NeedsCompilation: | yes |
Packaged: | 2024-12-03 20:17:05 UTC; leite |
Author: | Andre Leite [aut, cre], Hugo Vaconcelos [aut], Max Bachmann [ctb], Adam Cohen [ctb] |
Maintainer: | Andre Leite <leite@castlab.org> |
Repository: | CRAN |
Date/Publication: | 2024-12-05 18:40:14 UTC |
Damerau-Levenshtein Distance
Description
Calculate the Damerau-Levenshtein distance between two strings.
Computes the Damerau-Levenshtein distance, which is an edit distance allowing transpositions in addition to substitutions, insertions, and deletions.
Usage
damerau_levenshtein_distance(s1, s2, score_cutoff = NULL)
Arguments
s1 |
A string. The first input string. |
s2 |
A string. The second input string. |
score_cutoff |
An optional maximum threshold for the distance. Defaults to the largest integer value in R ('.Machine$integer.max'). |
Value
The Damerau-Levenshtein distance as an integer.
Examples
damerau_levenshtein_distance("abcdef", "abcfde")
damerau_levenshtein_distance("abcdef", "abcfde", score_cutoff = 3)
Normalized Damerau-Levenshtein Distance
Description
Calculate the normalized Damerau-Levenshtein distance between two strings.
Computes the normalized Damerau-Levenshtein distance, where the result is between 0.0 (identical) and 1.0 (completely different).
Usage
damerau_levenshtein_normalized_distance(s1, s2, score_cutoff = 1)
Arguments
s1 |
A string. The first input string. |
s2 |
A string. The second input string. |
score_cutoff |
An optional maximum threshold for the normalized distance. Defaults to 1.0. |
Value
The normalized Damerau-Levenshtein distance as a double.
Examples
damerau_levenshtein_normalized_distance("abcdef", "abcfde")
damerau_levenshtein_normalized_distance("abcdef", "abcfde", score_cutoff = 0.5)
Normalized Damerau-Levenshtein Similarity
Description
Calculate the normalized Damerau-Levenshtein similarity between two strings.
Computes the normalized similarity based on the Damerau-Levenshtein metric, where the result is between 0.0 (completely different) and 1.0 (identical).
Usage
damerau_levenshtein_normalized_similarity(s1, s2, score_cutoff = 0)
Arguments
s1 |
A string. The first input string. |
s2 |
A string. The second input string. |
score_cutoff |
An optional minimum threshold for the normalized similarity. Defaults to 0.0. |
Value
The normalized Damerau-Levenshtein similarity as a double.
Examples
damerau_levenshtein_normalized_similarity("abcdef", "abcfde")
damerau_levenshtein_normalized_similarity("abcdef", "abcfde", score_cutoff = 0.7)
Damerau-Levenshtein Similarity
Description
Calculate the Damerau-Levenshtein similarity between two strings.

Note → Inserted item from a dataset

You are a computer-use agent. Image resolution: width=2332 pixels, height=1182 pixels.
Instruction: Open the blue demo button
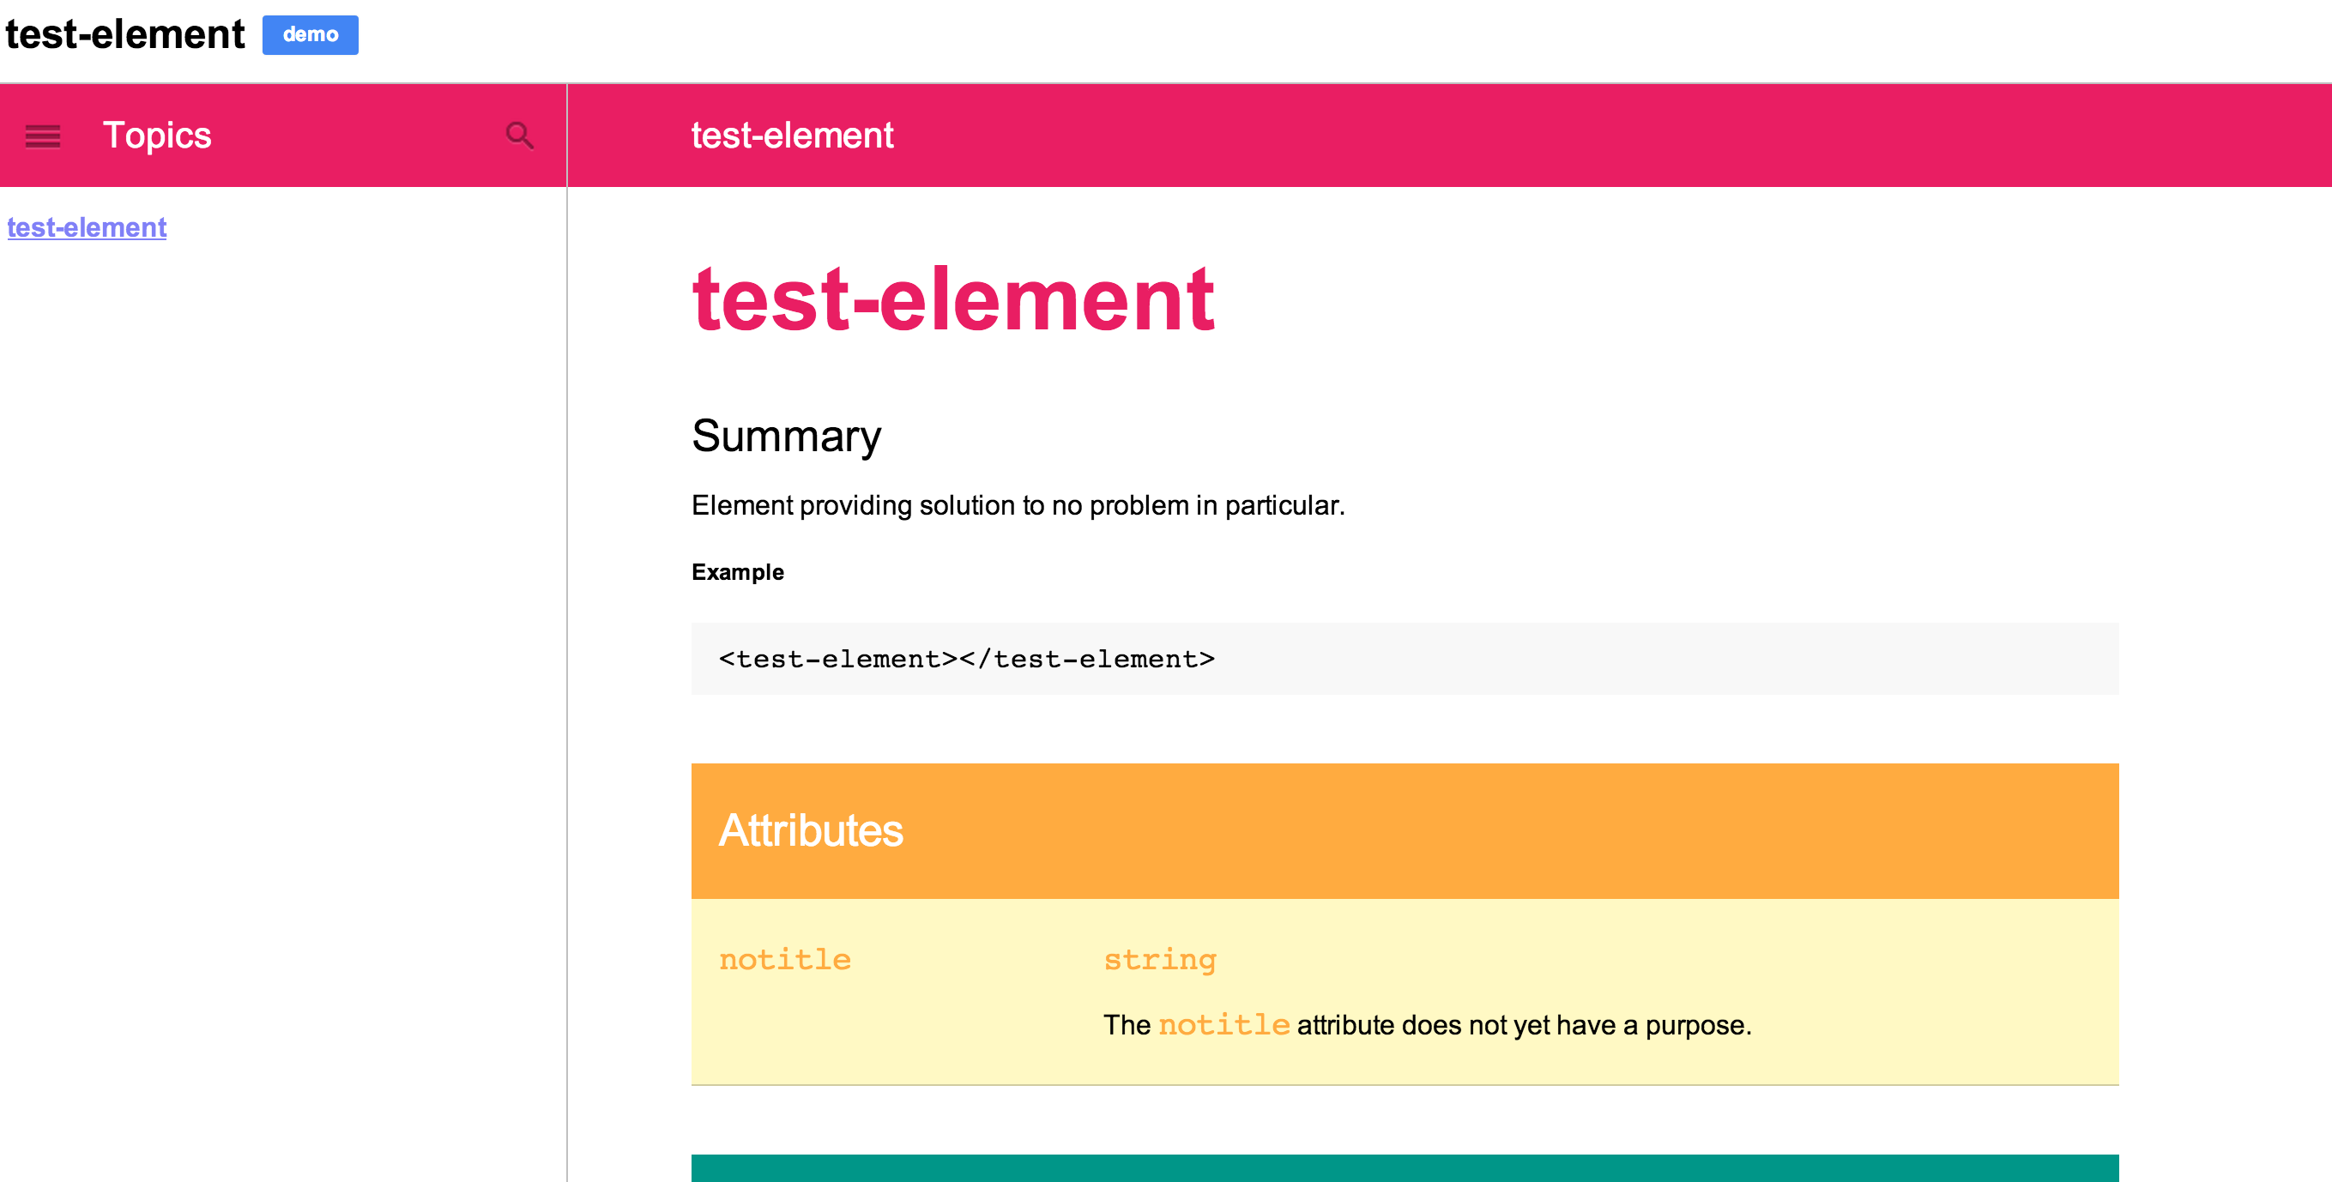click(311, 34)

Computes the similarity based on the Damerau-Levenshtein metric, which considers transpositions in addition to substitutions, insertions, and deletions.
Usage
damerau_levenshtein_similarity(s1, s2, score_cutoff = 0L)
Arguments
s1 |
A string. The first input string. |
s2 |
A string. The second input string. |
score_cutoff |
An optional minimum threshold for the similarity score. Defaults to 0. |
Value
The Damerau-Levenshtein similarity as an integer.
Examples
damerau_levenshtein_similarity("abcdef", "abcfde")
damerau_levenshtein_similarity("abcdef", "abcfde", score_cutoff = 3)
Apply Edit Operations to String
Description
Applies edit operations to transform a string.
Usage
editops_apply_str(editops, s1, s2)
Arguments
editops |
A data frame of edit operations (type, src_pos, dest_pos). |
s1 |
The source string. |
s2 |
The target string. |
Value
The transformed string.
Apply Edit Operations to Vector
Description
Applies edit operations to transform a string.
Usage
editops_apply_vec(editops, s1, s2)
Arguments
editops |
A data frame of edit operations (type, src_pos, dest_pos). |
s1 |
The source string. |
s2 |
The target string. |
Value
A character vector representing the transformed string.
Extract Best Match
Description
Compares a query string to all strings in a list of choices and returns the best match with a similarity score above the score_cutoff.
Usage
extract_best_match(query, choices, score_cutoff = 50, processor = TRUE)
Arguments
query |
The query string to compare. |
choices |
A vector of strings to compare against the query. |
score_cutoff |
A numeric value specifying the minimum similarity score (default is 50.0). |
processor |
A boolean indicating whether to preprocess strings before comparison (default is TRUE). |
Value
A list containing the best matching string and its similarity score.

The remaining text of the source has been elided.